[Task goal] Copy out the rows from the line containing "Given: Click the speaker announcement icon" down through the line containing "[x=1843, y=14]", including both of those lines and changing nothing.

[Element lookup records]

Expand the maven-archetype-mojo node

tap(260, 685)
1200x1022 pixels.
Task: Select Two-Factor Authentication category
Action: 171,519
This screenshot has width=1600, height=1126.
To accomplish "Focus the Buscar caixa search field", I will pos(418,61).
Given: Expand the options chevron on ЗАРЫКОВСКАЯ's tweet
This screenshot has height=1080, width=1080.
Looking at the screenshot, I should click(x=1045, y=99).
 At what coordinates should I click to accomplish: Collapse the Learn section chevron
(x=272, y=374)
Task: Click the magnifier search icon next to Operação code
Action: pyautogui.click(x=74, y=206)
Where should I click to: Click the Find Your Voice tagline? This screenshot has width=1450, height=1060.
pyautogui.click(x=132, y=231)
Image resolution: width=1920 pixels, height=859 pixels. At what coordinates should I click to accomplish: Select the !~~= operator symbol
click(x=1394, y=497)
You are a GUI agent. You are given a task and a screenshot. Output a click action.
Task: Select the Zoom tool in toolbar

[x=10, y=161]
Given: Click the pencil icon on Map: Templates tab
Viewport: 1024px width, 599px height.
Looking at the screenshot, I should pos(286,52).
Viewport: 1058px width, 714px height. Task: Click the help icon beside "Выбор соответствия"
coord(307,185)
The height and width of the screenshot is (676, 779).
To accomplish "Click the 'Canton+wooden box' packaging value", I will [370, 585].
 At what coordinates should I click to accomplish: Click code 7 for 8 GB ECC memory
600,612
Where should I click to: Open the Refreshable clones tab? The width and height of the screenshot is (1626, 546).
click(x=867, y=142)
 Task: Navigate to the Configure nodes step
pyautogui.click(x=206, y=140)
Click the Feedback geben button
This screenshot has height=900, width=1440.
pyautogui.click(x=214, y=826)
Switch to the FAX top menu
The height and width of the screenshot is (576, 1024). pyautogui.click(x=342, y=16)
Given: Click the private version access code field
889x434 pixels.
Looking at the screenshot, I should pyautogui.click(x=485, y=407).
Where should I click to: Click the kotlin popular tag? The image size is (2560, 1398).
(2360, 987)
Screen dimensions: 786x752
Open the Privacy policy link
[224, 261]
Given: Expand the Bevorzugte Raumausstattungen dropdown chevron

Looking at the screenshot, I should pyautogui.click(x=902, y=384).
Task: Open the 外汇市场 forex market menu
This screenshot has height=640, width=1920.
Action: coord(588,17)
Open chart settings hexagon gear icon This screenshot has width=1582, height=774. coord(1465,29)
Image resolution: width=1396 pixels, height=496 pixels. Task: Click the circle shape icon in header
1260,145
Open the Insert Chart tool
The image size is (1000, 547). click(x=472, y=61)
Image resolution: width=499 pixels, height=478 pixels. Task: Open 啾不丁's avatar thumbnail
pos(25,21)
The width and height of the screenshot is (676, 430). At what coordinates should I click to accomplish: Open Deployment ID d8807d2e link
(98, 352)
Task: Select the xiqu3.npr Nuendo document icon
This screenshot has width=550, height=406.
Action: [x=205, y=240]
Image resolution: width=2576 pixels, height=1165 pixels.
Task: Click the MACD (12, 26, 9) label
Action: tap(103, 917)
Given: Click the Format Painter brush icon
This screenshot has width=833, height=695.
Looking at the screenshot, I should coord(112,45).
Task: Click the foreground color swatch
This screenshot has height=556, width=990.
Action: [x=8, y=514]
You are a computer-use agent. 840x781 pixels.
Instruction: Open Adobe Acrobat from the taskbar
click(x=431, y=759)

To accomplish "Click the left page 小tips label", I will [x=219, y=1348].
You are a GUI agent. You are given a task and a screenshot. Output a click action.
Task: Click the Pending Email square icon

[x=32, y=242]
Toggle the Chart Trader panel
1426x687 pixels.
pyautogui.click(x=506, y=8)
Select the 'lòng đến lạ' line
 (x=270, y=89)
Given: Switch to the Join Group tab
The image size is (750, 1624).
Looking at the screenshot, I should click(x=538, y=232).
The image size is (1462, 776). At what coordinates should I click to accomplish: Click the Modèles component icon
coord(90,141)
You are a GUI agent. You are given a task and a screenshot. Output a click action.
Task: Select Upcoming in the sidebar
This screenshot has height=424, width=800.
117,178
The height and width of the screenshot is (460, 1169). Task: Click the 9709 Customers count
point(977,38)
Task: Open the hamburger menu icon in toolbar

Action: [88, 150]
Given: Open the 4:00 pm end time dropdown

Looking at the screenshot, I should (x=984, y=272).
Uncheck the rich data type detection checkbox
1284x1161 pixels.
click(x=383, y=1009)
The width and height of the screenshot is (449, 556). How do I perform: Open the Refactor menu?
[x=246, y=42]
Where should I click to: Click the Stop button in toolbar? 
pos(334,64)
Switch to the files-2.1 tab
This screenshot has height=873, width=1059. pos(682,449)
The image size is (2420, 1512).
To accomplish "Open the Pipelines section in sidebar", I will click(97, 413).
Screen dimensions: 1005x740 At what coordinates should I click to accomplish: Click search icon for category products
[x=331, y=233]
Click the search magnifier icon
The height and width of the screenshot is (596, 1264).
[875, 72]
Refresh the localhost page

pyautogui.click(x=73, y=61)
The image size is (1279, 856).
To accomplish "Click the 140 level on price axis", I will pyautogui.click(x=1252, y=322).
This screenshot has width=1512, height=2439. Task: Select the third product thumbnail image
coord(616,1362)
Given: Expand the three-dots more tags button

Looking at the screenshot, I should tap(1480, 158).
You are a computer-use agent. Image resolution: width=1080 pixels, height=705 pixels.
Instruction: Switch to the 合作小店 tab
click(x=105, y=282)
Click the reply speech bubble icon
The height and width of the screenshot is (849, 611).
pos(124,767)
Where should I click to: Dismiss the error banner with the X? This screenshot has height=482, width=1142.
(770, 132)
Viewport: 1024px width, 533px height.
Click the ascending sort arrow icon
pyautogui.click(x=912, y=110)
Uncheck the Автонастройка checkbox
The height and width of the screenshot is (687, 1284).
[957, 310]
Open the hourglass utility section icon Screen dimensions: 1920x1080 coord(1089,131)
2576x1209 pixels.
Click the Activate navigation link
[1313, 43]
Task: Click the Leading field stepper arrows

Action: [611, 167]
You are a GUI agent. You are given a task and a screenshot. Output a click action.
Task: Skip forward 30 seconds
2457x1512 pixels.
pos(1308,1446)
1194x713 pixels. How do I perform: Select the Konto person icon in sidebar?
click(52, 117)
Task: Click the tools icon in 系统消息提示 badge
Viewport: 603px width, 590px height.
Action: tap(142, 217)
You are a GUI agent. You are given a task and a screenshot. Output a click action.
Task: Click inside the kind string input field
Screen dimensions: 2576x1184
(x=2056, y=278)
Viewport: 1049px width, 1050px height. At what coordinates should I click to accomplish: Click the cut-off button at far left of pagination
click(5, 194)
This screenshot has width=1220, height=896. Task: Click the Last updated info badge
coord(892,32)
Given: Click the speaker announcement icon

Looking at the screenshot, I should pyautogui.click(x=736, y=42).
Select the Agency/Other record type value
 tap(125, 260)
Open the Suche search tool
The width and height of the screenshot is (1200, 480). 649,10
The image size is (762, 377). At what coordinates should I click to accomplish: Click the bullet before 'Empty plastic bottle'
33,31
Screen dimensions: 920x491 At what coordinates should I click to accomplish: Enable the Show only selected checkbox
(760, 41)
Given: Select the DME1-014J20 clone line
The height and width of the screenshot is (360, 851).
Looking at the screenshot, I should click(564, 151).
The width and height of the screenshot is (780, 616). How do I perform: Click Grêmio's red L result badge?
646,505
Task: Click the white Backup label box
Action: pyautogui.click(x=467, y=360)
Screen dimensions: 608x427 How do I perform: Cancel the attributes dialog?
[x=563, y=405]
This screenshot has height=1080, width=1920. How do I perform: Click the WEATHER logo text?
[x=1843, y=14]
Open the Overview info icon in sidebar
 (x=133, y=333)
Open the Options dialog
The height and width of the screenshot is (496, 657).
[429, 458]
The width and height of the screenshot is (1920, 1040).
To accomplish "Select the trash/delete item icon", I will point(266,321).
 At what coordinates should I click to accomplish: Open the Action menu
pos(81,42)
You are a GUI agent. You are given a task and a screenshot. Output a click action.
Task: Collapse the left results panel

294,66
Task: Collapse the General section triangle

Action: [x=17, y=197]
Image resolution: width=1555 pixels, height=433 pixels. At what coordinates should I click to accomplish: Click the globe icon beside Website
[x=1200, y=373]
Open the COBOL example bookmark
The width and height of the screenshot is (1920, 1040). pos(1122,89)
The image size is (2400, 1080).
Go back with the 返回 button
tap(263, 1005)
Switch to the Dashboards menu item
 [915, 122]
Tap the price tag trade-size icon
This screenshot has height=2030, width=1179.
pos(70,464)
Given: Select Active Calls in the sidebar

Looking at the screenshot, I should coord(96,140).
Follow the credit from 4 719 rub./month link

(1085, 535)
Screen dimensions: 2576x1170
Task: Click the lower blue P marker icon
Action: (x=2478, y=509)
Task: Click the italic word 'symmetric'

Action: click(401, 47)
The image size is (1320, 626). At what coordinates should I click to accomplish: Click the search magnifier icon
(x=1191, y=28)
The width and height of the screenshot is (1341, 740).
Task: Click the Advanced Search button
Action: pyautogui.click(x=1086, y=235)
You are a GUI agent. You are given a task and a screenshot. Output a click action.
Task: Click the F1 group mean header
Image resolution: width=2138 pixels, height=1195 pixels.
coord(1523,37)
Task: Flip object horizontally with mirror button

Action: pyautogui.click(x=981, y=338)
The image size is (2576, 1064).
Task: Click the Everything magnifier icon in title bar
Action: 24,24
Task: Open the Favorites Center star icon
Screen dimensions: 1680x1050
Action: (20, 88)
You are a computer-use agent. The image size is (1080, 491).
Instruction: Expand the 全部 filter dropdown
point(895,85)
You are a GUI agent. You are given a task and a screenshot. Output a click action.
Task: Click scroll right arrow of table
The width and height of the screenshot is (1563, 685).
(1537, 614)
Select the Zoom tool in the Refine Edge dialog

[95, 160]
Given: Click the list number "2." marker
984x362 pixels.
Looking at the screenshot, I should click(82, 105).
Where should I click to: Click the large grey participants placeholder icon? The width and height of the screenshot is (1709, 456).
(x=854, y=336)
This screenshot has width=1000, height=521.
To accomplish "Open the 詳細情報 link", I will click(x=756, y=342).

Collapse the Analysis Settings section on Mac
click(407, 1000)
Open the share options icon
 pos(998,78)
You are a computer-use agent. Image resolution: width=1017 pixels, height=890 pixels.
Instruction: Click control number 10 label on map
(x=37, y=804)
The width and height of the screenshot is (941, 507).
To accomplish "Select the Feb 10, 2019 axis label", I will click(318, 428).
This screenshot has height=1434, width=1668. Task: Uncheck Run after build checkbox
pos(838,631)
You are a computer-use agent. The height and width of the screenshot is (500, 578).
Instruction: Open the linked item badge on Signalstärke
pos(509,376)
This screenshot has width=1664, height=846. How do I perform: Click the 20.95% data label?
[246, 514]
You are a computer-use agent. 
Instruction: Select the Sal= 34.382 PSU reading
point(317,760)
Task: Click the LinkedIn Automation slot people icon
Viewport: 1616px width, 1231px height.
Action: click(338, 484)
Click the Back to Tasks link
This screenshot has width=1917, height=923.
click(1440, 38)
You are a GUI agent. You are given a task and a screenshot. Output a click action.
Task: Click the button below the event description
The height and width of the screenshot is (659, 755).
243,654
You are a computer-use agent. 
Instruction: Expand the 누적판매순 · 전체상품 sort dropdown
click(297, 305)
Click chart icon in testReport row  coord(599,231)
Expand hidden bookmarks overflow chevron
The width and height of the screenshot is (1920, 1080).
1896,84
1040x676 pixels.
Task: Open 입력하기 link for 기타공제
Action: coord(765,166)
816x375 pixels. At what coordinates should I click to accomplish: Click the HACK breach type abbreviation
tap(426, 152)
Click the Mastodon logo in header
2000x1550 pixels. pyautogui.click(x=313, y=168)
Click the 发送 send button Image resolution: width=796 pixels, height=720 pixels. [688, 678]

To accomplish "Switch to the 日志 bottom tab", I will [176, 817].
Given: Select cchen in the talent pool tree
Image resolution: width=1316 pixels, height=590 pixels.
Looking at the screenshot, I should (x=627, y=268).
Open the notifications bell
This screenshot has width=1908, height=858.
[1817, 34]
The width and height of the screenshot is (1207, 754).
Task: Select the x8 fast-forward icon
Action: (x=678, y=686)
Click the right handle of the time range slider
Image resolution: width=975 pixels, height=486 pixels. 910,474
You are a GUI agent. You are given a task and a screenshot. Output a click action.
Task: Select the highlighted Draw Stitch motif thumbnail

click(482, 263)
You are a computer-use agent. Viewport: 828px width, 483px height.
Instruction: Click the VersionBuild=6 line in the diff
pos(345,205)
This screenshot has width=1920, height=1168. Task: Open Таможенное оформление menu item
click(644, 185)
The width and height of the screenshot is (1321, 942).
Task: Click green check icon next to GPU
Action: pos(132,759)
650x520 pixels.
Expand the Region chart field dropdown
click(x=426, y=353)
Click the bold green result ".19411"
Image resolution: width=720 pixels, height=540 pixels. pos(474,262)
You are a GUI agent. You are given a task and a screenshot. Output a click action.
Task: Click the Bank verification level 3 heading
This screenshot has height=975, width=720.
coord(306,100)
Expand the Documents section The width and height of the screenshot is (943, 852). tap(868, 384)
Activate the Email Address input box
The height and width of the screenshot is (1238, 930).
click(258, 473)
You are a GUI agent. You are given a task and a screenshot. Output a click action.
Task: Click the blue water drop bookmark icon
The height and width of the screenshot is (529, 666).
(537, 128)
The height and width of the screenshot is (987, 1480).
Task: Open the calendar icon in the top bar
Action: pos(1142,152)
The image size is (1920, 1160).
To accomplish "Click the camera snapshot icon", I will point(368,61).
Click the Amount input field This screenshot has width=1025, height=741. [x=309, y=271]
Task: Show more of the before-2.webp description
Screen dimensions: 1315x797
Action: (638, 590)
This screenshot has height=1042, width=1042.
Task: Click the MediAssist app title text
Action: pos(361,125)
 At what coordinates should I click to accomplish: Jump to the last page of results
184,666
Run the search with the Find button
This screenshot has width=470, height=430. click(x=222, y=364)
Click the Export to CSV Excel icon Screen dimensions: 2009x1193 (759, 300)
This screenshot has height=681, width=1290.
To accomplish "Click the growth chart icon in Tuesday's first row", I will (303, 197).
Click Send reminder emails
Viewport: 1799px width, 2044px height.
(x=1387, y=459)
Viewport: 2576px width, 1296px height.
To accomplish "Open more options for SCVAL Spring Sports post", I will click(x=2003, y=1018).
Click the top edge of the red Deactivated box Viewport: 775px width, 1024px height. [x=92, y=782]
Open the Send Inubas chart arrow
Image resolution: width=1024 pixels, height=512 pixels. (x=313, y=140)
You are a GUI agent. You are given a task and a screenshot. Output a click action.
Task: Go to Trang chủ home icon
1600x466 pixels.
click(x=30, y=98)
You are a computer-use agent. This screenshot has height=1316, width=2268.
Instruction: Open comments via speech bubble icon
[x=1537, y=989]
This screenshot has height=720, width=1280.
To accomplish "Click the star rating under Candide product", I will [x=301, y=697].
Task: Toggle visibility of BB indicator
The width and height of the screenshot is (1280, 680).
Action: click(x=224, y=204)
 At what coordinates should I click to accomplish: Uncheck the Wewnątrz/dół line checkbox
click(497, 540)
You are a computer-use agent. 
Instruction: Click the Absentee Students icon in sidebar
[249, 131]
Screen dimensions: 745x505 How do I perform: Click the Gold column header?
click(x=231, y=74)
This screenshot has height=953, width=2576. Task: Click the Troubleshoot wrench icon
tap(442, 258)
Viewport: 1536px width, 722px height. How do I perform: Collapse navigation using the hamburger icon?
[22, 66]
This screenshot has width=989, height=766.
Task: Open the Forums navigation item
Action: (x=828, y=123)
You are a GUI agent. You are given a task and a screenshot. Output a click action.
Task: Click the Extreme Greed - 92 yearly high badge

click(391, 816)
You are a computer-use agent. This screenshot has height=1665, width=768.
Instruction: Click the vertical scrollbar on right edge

[Complete answer]
Given: Click the speaker announcement icon

Looking at the screenshot, I should pyautogui.click(x=736, y=42).
Select the Agency/Other record type value
 tap(125, 260)
Open the Suche search tool
The width and height of the screenshot is (1200, 480). 649,10
The image size is (762, 377). At what coordinates should I click to accomplish: Click the bullet before 'Empty plastic bottle'
33,31
Screen dimensions: 920x491 At what coordinates should I click to accomplish: Enable the Show only selected checkbox
(760, 41)
Given: Select the DME1-014J20 clone line
The height and width of the screenshot is (360, 851).
Looking at the screenshot, I should click(564, 151).
The width and height of the screenshot is (780, 616). How do I perform: Click Grêmio's red L result badge?
646,505
Task: Click the white Backup label box
Action: pyautogui.click(x=467, y=360)
Screen dimensions: 608x427 How do I perform: Cancel the attributes dialog?
[x=563, y=405]
This screenshot has height=1080, width=1920. How do I perform: Click the WEATHER logo text?
[x=1843, y=14]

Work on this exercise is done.